Promising…

On or around June 1, I matched with a gent on Tinder that I shall call…hmmm…Wiley. Wiley was immediately very eager and communicative, and although I could take him or leave him initially, as I can the majority of men on Tinder, he grew on me in spite of myself and I ended up giving him my phone number a few days later. Sometimes it’s just the obvious effort that can make all the difference – he looked cute and seemed nice and smart and really interested in me, so there was really no reason for me not to like him, only it’s Tinder and so it’s difficult for me to really strive to make the effort to entertain anyone seriously. But when one really appears to strive to keep himself on my radar, like Wiley did, it kind of makes me feel all warm and fuzzy inside.

We started texting the Sunday before last, and it wasn’t long into our conversation that day before he staked his claim to take me out the next Saturday.  Which I liked because that told me he was committed to the idea at least, and plus I was enjoying our banter already.

Wiley is good looking, but he’s not exactly my traditional type in terms of our political ideologies. He’s a journalist and leans a couple of ticks more to the left than I do or like my men to. To add more fuel to the fire, his profession and my profession especially tend to butt heads a lot. But he specializes in the political scene and thus has a lot of knowledge of and insight into current events and people of interest, and although we don’t exactly perfectly align when it comes to certain topics, we’re not too egregiously dissimilar. And really, our philosophical differences only added a little bit of spice to our conversations, as they gave us a good foundation for flirtatious teasing and banter and general mentally stimulating debate. Good stuff.

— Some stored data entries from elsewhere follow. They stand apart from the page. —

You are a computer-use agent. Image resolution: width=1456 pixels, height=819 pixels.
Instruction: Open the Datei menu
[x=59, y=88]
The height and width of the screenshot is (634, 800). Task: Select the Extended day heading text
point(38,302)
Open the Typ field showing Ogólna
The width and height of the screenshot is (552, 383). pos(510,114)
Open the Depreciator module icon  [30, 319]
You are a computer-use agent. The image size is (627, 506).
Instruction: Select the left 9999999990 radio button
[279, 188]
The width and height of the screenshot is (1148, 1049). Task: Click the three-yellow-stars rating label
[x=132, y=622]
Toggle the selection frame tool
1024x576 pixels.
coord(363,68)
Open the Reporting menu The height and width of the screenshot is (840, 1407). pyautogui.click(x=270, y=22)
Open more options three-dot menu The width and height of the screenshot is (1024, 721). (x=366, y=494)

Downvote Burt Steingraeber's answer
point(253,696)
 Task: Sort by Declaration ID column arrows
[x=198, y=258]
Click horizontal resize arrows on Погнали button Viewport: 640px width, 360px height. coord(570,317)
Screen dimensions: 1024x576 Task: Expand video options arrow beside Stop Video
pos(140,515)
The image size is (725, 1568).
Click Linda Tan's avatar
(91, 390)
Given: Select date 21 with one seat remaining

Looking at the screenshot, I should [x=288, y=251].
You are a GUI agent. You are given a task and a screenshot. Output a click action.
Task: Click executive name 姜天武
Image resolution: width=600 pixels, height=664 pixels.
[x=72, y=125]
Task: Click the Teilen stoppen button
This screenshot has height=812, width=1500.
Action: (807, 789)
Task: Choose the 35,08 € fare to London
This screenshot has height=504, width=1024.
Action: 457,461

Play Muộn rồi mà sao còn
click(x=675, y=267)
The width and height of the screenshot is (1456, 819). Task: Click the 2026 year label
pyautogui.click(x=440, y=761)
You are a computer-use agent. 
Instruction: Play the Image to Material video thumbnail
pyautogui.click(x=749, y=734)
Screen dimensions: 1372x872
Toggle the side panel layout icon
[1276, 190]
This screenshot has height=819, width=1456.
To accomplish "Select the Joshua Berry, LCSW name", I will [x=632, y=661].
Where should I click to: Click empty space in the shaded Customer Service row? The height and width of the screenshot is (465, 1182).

We exchanged selfies somewhat throughout the week, which is crucial to minimizing the catfish risk. It was still him…he was still cute. Cool. Our first phone conversation took place on Thursday night. He was out of town for work and that actually happened to be the first day where I texted him in the a.m. and didn’t hear anything from him all day. When he still hadn’t responded going on 8 hours later, I started feeling mildly put off and sent him a catty “Or not…” to relay that. As it turned out, he was just busy with interviews and studio work all day and didn’t have free access to his phone. All was well. I’d had kind of a crummy day at work and then some of my friends happened to piss me off as well, so I felt like connecting with someone. I also wanted to make sure he wasn’t some drastic weirdo in the wake of our upcoming date, so I asked him to call me later that night, which he did. We talked for maybe 40 minutes or so. He sounded like a normally functioning human being and we were able to carry on a conversation just as breezily as through text, so I was pleased in that respect. And pretty excited about our date in 2 days’ time.

I had another crummy day at work on Friday, and so in turn I ventured out solo on Friday night to drink my sorrows away, and I drank them away and then some. I got so drunk that I A) Lost my check card (unbeknownst to me until Sunday afternoon) and then B) Sent a series of drunk texts to Wiley being generally whorish and then lamenting about how he’d probably think ill of me if I ended up sleeping with him the next night. He assured me he didn’t think that way (but of course he’d say that), and added that both of his most recent significant relationships started off like that. Then I passed out and forgot about everything until I woke up the next morning trying to piece together the events of the night before.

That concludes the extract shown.